How to enable HTTP/2 in Nginx
Enabling HTTP/2 in Nginx lets one client connection carry many requests at the same time, which usually reduces connection overhead and head-of-line waiting on pages with many small assets.
On HTTPS listeners, Nginx negotiates HTTP/2 during the TLS handshake with ALPN, so browsers that advertise h2 switch automatically while older clients keep using HTTP/1.1 without a separate site configuration.
The syntax now depends on the installed Nginx version. The dedicated http2 directive appeared in 1.25.1, while older builds still require the listen ... http2 parameter, so the safest flow is to check the running version first, update the existing TLS server block on port 443, test with nginx -t, and then verify negotiation from a client.
Related: How to improve Nginx performance
Related: How to enable HTTP/3 in Nginx
Steps to enable HTTP/2 in Nginx:
- Check the installed Nginx version before editing the server block syntax.
$ nginx -v nginx version: nginx/1.29.8
Use http2 on; on Nginx 1.25.1 and newer. On older builds, keep the http2 parameter on the listen line instead because the standalone directive is not available there.
- Confirm that the site already serves HTTPS on port 443.
$ curl -I https://example.com/ HTTP/1.1 200 OK server: nginx/1.24.0 (Ubuntu) date: Thu, 09 Apr 2026 13:43:14 GMT content-type: text/html content-length: 10671
Any successful HTTPS response is enough for this check. The protocol line may still be HTTP/1.1 before HTTP/2 is enabled.
- Locate the TLS server block that handles the target hostname.
$ sudo grep -R -nE 'server_name example\\.com|listen\\s+(\\[::\\]:)?443\\s+ssl' /etc/nginx 2>/dev/null | head -n 6 /etc/nginx/conf.d/example.com.conf:2: listen 443 ssl; /etc/nginx/conf.d/example.com.conf:3: listen [::]:443 ssl; /etc/nginx/conf.d/example.com.conf:5: server_name example.com;
Edit the file that contains both the target server_name and the matching listen 443 ssl line. Common layouts include /etc/nginx/nginx.conf, /etc/nginx/conf.d/*.conf, and /etc/nginx/sites-enabled/.
- Update that HTTPS server block with the correct HTTP/2 syntax for the installed version.
server { # Nginx 1.25.1 and newer listen 443 ssl; listen [::]:443 ssl; http2 on; # Nginx 1.24.x and older # listen 443 ssl http2; # listen [::]:443 ssl http2; server_name example.com; ##### snipped ##### }Use only one syntax branch in a given server block. On older builds, remove http2 on; and use the older listen … http2 form instead. If the site also listens on IPv6, keep the 443 listener style consistent between the IPv4 and IPv6 lines.
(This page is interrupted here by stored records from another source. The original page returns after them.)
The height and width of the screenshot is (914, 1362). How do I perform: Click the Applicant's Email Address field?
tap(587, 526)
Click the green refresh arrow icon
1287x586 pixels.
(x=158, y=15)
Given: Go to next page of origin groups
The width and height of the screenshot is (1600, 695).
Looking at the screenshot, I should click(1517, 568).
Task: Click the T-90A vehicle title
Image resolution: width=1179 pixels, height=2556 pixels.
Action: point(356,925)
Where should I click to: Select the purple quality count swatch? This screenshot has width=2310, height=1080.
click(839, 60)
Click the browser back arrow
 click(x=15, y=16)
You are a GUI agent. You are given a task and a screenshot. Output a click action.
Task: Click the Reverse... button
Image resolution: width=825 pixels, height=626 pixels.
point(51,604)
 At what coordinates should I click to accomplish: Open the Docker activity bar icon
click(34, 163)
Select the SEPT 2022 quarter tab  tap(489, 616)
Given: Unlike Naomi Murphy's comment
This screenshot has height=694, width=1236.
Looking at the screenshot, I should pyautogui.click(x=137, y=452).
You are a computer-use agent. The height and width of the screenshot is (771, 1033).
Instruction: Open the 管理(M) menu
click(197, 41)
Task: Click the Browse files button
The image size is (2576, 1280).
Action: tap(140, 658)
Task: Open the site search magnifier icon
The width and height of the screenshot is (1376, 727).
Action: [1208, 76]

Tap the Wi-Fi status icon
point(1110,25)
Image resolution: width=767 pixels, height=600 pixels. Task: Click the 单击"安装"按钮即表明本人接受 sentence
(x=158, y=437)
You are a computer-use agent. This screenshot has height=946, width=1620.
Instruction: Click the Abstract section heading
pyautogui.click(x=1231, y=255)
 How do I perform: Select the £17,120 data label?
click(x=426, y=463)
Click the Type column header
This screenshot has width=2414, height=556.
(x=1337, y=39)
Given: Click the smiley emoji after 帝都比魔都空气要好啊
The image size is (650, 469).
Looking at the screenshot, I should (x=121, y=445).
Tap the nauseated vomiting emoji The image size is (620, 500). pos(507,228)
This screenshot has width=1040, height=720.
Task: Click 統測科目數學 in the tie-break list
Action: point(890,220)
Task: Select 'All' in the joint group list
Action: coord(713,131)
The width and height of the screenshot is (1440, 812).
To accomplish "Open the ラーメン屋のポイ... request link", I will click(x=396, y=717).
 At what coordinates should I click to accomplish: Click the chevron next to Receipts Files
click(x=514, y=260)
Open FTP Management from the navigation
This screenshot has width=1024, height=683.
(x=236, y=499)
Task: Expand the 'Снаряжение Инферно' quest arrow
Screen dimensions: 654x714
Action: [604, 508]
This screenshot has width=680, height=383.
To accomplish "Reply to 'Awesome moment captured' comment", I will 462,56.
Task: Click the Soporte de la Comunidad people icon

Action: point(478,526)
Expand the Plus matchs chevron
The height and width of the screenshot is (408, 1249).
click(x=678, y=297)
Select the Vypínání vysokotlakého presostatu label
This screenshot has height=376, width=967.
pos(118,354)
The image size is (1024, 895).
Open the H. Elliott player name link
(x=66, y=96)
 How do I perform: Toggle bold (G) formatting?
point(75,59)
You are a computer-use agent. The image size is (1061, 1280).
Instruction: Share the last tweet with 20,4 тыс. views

- Test the updated configuration before reloading the service.
$ sudo nginx -t nginx: the configuration file /etc/nginx/nginx.conf syntax is ok nginx: configuration file /etc/nginx/nginx.conf test is successful
On current builds, listen ... http2 still works but prints a deprecation warning. On older builds, http2 on; fails with an unknown-directive error, which means that host still needs the older listen syntax.
Related: How to test Nginx configuration
- Reload Nginx so the updated listener takes effect.
$ sudo systemctl reload nginx
If the host does not use systemd, send the supported direct reload signal with sudo nginx -s reload instead.
Related: How to manage the Nginx service
- Verify that a client now negotiates HTTP/2 with the site.
$ curl -I --http2 https://example.com/ HTTP/2 200 server: nginx/1.29.8 date: Thu, 09 Apr 2026 13:43:14 GMT content-type: text/html content-length: 10671
If curl reports that --http2 is unsupported, the local curl build lacks HTTP/2 support. If the response still shows HTTP/1.1, the client fell back because the request did not reach the updated TLS server block or the server could not negotiate ALPN.
- Confirm that the TLS handshake selected h2 through ALPN.
$ echo | openssl s_client -alpn h2 -connect example.com:443 2>/dev/null | grep -i "ALPN protocol" ALPN protocol: h2
If this line shows http/1.1 or returns no match, the listener is still negotiating a different application protocol.